Have you ever been in a situation where you had to manage expectations of people who thought a software project was on track and delivering the required features would be easy? Having to explain technical debt, gaps in feature specifications and risky external dependencies?

It is scary to tell the unpleasant truth. You don't want to sound negative, decrease the team morale and make managers angry. And there might be managers or customers who will dislike people telling them such not-so-nice news. On the other hand, staying silent about problems and risks won't make them disappear. It is more likely they will only grow and suddenly blow up when it is too late to adjust plans and mitigate them.

People telling bad news early and accurately are important. And so are parts of the system doing the same.

In microservices architectures and many other real-world systems that have to be distributed it is common that a service, in order to execute a request, calls APIs of another service or services.

Some architectures even contain dedicated services whose purpose is to translate the communication between two parts of the system, typically between a legacy application and new services or between in-house systems and external (hard-to-influence) services. Such services are often called a gateway, anti-corruption layer, adapter or facade.

It is not enough if these services can translate the data in positive scenarios. If something is not right, forwarding it as-is to the other side or even worse, ignoring it, can lead to issues that are hard to detect and fix.

Imagine a service A calling service B that in turn calls service C using a REST API. What should service B do if service C returns an HTTP 4xx status? Just forwarding the same error to A and/or writing it in a log using a generic exception handler won't do.

+-----------+        REST       +-----------+        REST       +-----------+
| Service A | --------------->  | Service B | --------------->  | Service C |
+-----------+        ??? <----  +-----------+     HTTP 4xx <--  +-----------+

Service B is supposed to translate between the worlds of C and A. It probably adds some more data and context when calling C, so C's response may make no sense to A and will be unusable to fix the problem.

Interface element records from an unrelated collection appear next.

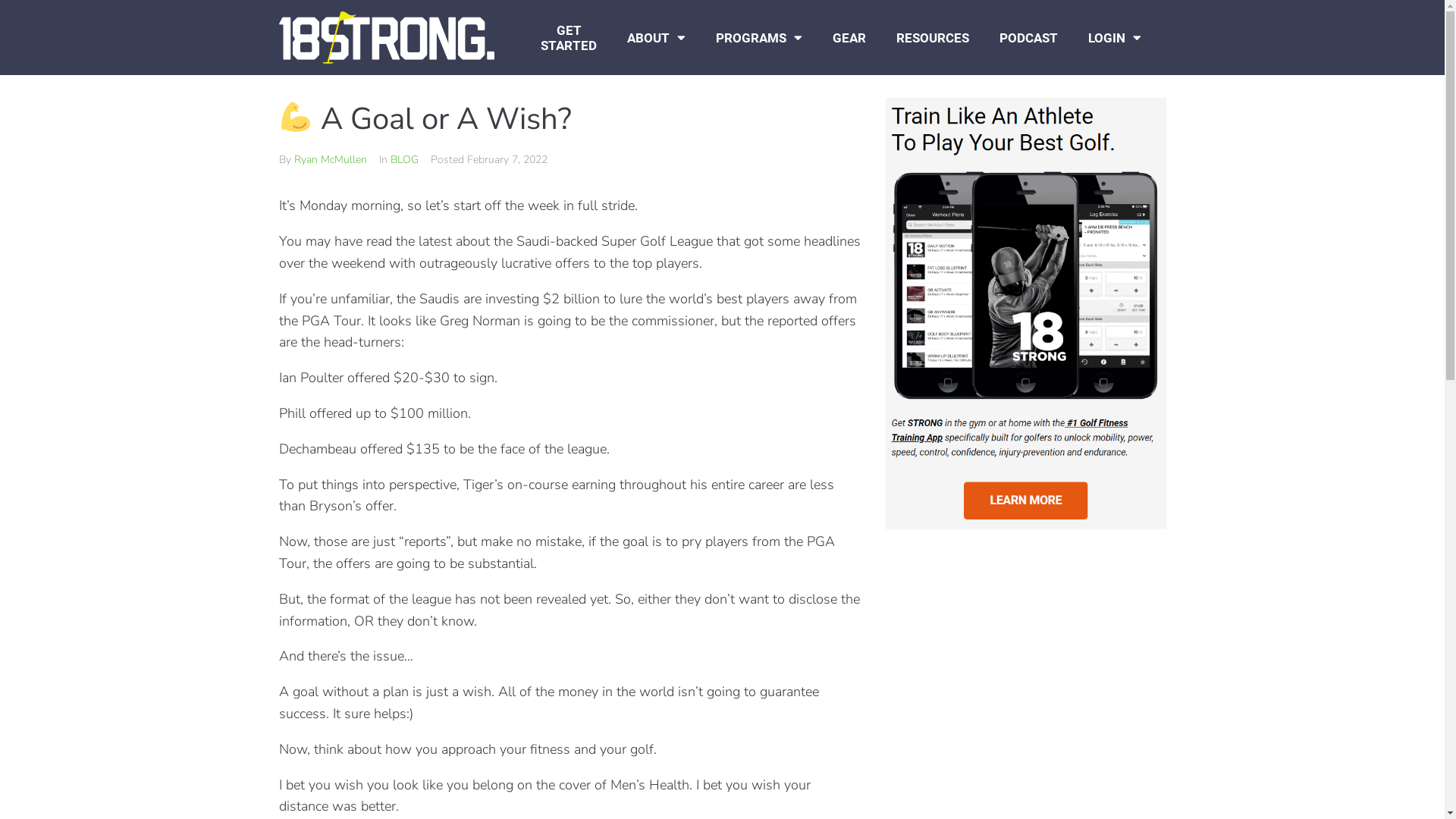
PODCAST Element type: text (1028, 37)
BLOG Element type: text (403, 159)
RESOURCES Element type: text (932, 37)
LOGIN Element type: text (1114, 37)
ABOUT Element type: text (655, 37)
Ryan McMullen Element type: text (330, 159)
GEAR Element type: text (849, 37)
GET
STARTED Element type: text (568, 37)
PROGRAMS Element type: text (758, 37)
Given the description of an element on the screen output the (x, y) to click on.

4xx statuses in HTTP mean client error. But can we be sure it is A's fault if C returned a 4xx error? Service B should expect the most probable errors returned by C, detect them and translate them to responses that A understands.

For errors returned by C that B does not expect, it is not clear if they are caused by A or B, so to be on the safe side, it may be more correct to return a 500 (internal server error) to A because it is an error that B failed to identify.

Also, B should validate the data in the request from A. In case the data cannot be used to create a valid request for C, it should not even make the call to C and return a meaningful validation error to A. Skipping the validation may lead to strange hard-to-understand errors coming from C and forwarded to A or written to logs.

Correct error handling and logging at all levels of a software system is essential to prevent bad things from becoming even worse. Especially in distributed systems where it is very common that the original context is lost.

Top comments (1)

rokoss21 • Dec 15 '25

This applies not only to people, but to systems themselves.

A well-designed system should surface bad news early, explicitly, and in a form the next boundary can actually understand. Swallowing errors, forwarding them blindly, or translating everything into a generic failure just delays the moment when reality catches up.

Gateways, adapters, and anti-corruption layers exist precisely to preserve meaning across boundaries. If they fail to translate errors properly, they don’t just hide problems — they distort them. At that point, the system is lying, not protecting.

In my experience, most “unexpected outages” are simply ignored signals that were already there. The architecture didn’t lack data — it lacked honesty.

This is as much a technical responsibility as it is a leadership one.